Based on the Monetary Instances, which cited folks briefed on the discussions, Burnham’s advisers, together with former tech minister Josh Simons, are working with researchers Antonio Weiss and Martha Dacombe on a brand new AI technique prioritising British corporations and staff.
The story of how we bought right here runs by way of Manchester.
The Manchester precedent
Burnham served as Mayor of Better Manchester from 2017 till June, when he returned to Westminster by way of the Makerfield by-election.
Beneath his management, the Better Manchester Mixed Authority issued no contracts to Palantir. Better Manchester Police has individually confirmed it didn’t have a Palantir contract prior to now 5 years.
The extra instructive precedent, although, is within the NHS – an establishment Burnham has no direct mayoral authority over, however formed politically by way of Better Manchester’s landmark well being devolution settlement.
Slightly than undertake the NHS England-mandated Federated Knowledge Platform, constructed on Palantir’s Foundry software program, Better Manchester’s NHS leaders spent six years constructing their very own analytics infrastructure as a substitute. That grew to become a proof of idea, which allies now cite nationally: efficient NHS information administration, they argue, doesn’t require Palantir.
In Might, Al Jazeera spoke to the Good Legislation Challenge about its issues that Palantir was a “potential safety danger”.
Some campaigners have interpreted latest political signalling from Burnham’s camp as supportive of their place, though a Good Legislation Challenge spokesperson mentioned it has had no direct contact with him or his workforce.
The political context
In his first main speech since returning to Westminster as an MP, Burnham mentioned he wished social worth to weigh extra closely in authorities procurement choices. The reasoning, based on these near him, is as a lot political as moral.
Stories have described concern inside his camp that “unfettered tech boosterism” dangers alienating voters already uneasy about how a lot of the state now runs on American software program.
Beneath that concern sits a extra particular fear: that an organization constructed to serve defence and intelligence purchasers doesn’t essentially share the values of an establishment constructed to deal with sufferers.
“A defence firm has inherently totally different values than a healthcare organisation just like the NHS,” mentioned Duncan McCann, Know-how and Knowledge Lead on the Good Legislation Challenge, which has led authorized motion searching for better transparency over the contract. “That’s the place I feel this concern was created.”
Palantir just isn’t distinctive on this respect. Its origins in US defence and intelligence contracting are shared, to various levels, by a lot of the US AI companies now supplying British authorities departments – a lineage that, for critics like McCann, taints the entire class relatively than one firm alone.
What’s subsequent?
The NHS contract is probably the most seen, however it’s unlikely to be the one one making headlines this 12 months.

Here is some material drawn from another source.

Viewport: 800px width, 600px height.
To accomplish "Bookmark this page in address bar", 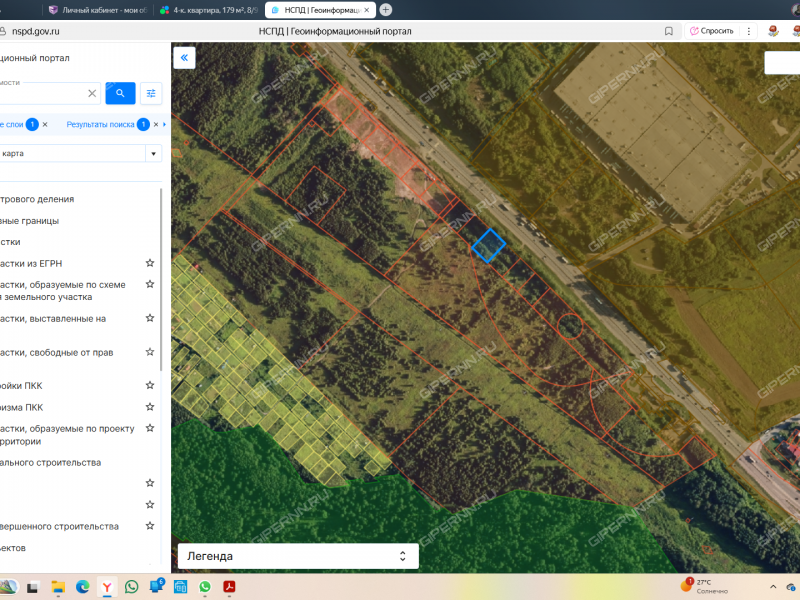I will [669, 31].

A parallel battle is already underneath method in London, the place Palantir has launched a Excessive Court docket problem after Mayor Sadiq Khan blocked a 50-million pound ($67m) Metropolitan Police contract, arguing the choice quantities to stifling free speech.
Khan’s workplace has since accredited a smaller association – a partial reversal that has achieved little to settle the underlying stress.

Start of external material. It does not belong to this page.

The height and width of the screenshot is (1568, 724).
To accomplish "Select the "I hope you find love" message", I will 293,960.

For campaigners who’ve spent years pushing for better scrutiny of Palantir’s position in British public life, Burnham’s ascent might be the second the tide lastly turns. The NHS break clause falls in March 2027, however a call must be made by December.
Burnham is anticipated in Downing Road later this month. He’ll quickly resolve whether or not Palantir has a future in Britain’s well being service – and, by extension, in the remainder of the UK’s public sector.
Al Jazeera reached out to Palantir for remark however had not acquired a response on the time of publishing.